There are various integration patterns for applications and the following methods should address the scenarios for handling the overall problem.

  1. Sync and Call-back method: send a "sync-and-callback" message to the consumer/application and then it turns around and communicates with Grouper or LDAP or other systems to synchronize data.  Grouper Web Services could be used or if Grouper is provisioning to LDAP then reaching out to LDAP might be viable as well.  Implied here is not only having a message consumer reading from a queue (usually with appropriate access control to the queue) but also includes configuring Grouper or LDAP or whatever other component to have access control configured as well for the case of the "sync-and-callback" message.  A sync message could be identified by the consumer in a variety of ways:
    1. additional field in the message indicating a "sync-and-callback" message
    2. the absence of a subject in the incremental message implies 1-(a)
  2. FULLSYNC-message-fragments method: send a "FULLSYNC fragment" message to consumer with additional information indicating which fragment for the object being sent the message belongs.  Provide sufficient information so the consumer can put the multiple fragments back together should they arrive out of order.  Provide configuration to control size of message or number of subjects in the message.
  3. FULLSYNC-single-message method: send a "FULLSYNC" message to the consumer/application looking like an incremental change message for membership and populating the subject array (normally only having 1 item) with all the full membership of the group.  Could be implemented as 2 above and specifying no limit to a fragment - size limit = 0

As an "application/consumer" might be configured to receive many groups or a portion of the Grouper tree assigned to the app it would be needed for the mechanism to traverse the Grouper Stem tree from a starting point Stem thereby making it easy to sync up many groups or even all groups if Root is the starting point.
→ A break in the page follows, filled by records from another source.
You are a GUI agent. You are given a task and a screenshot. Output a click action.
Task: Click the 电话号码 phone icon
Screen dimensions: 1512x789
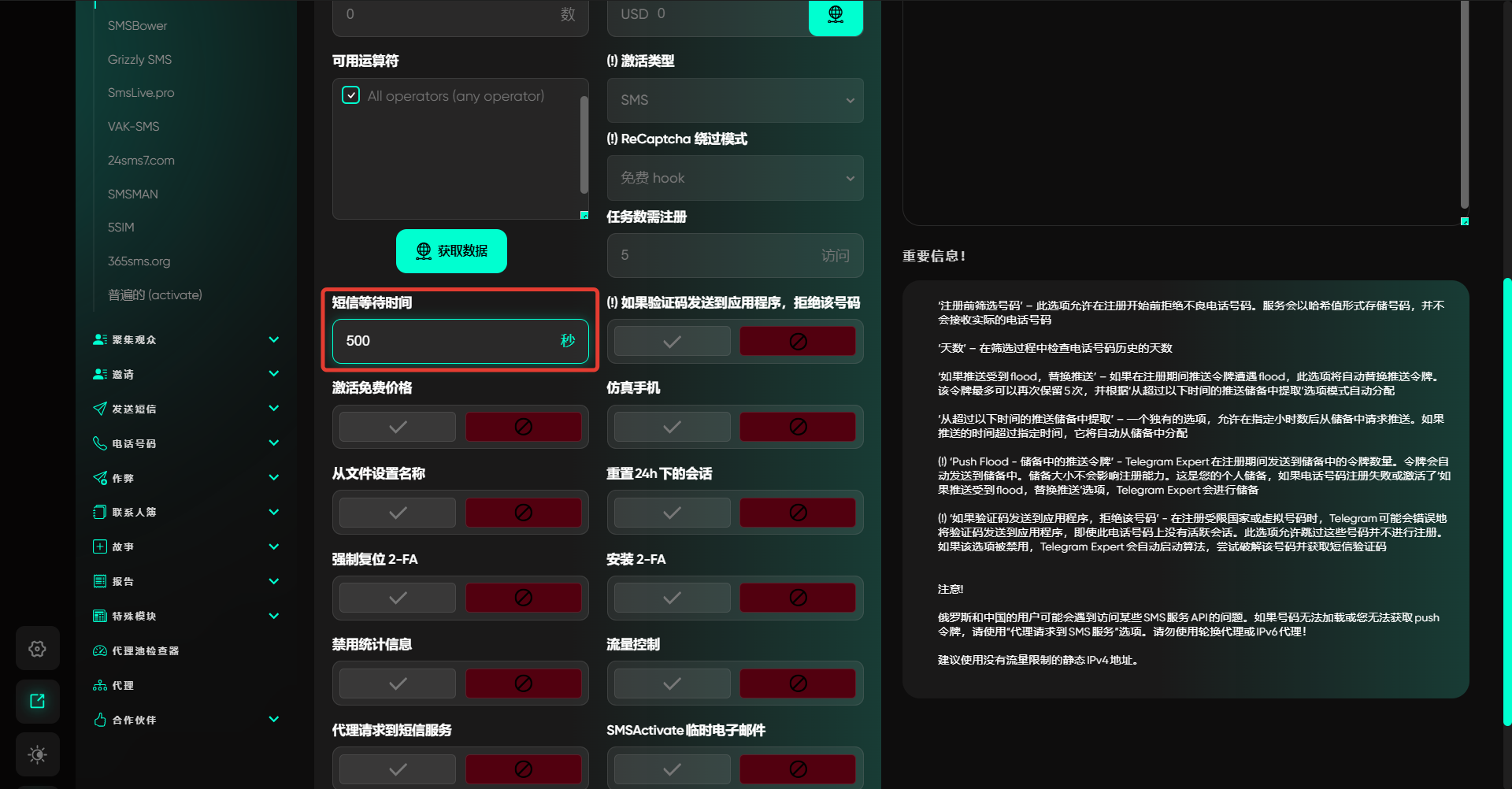coord(100,443)
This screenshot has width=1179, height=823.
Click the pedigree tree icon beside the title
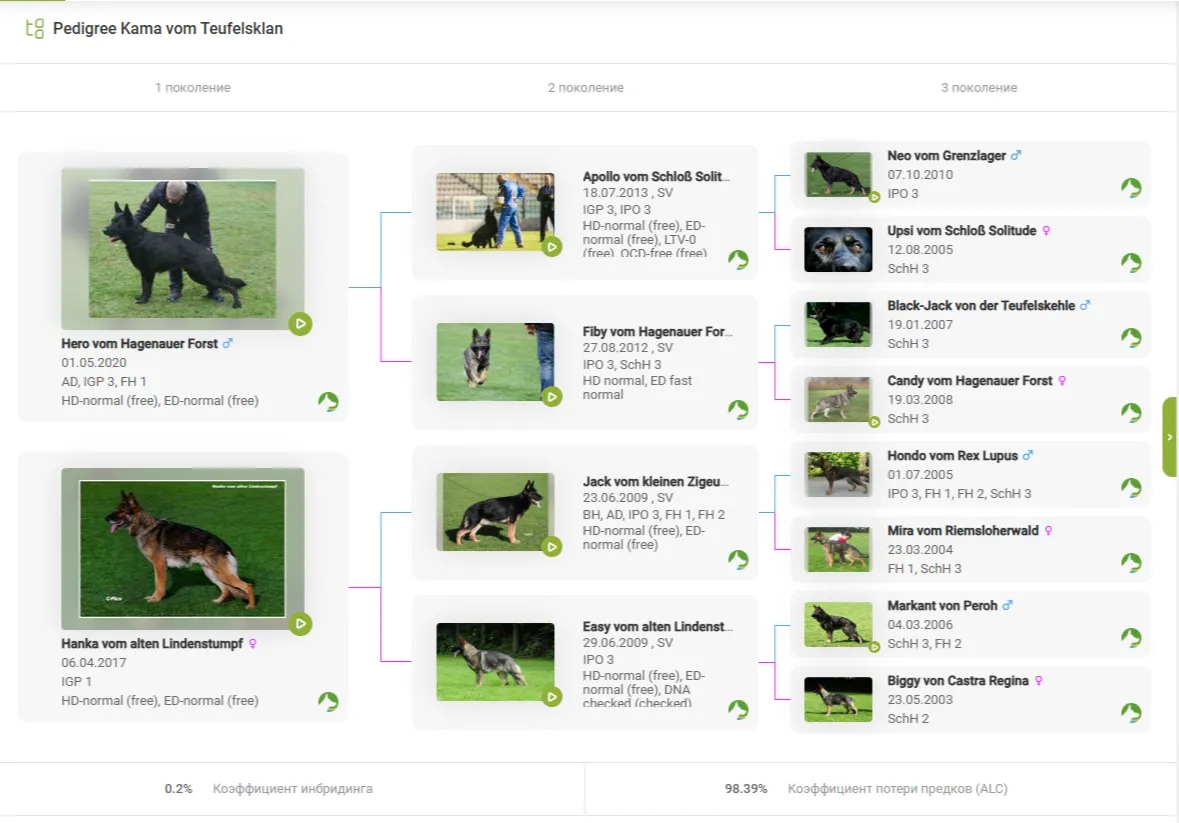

Initially, only interested in memberships, but there may be a desire to sync up privileges and other attributes or objects in the future.

There are many applications and scenarios in which a variety of integration techniques and security concerns may be at play causing the 3 integration patterns noted above to be applied.

Execution should be handled by Grouper Loader OTHER jobs making use of Quartz cron and supplying the needed parameters to control the jobs.  There may be many jobs configured with different parameters.  Parameters based on above include: limit_number_of_subjects, limit_size_of_message, stem_to_sync, message_type (sync-callback, fullsync) or it's all fullsync with the parameters governing behavior - a fullsync with no subjects implies callback.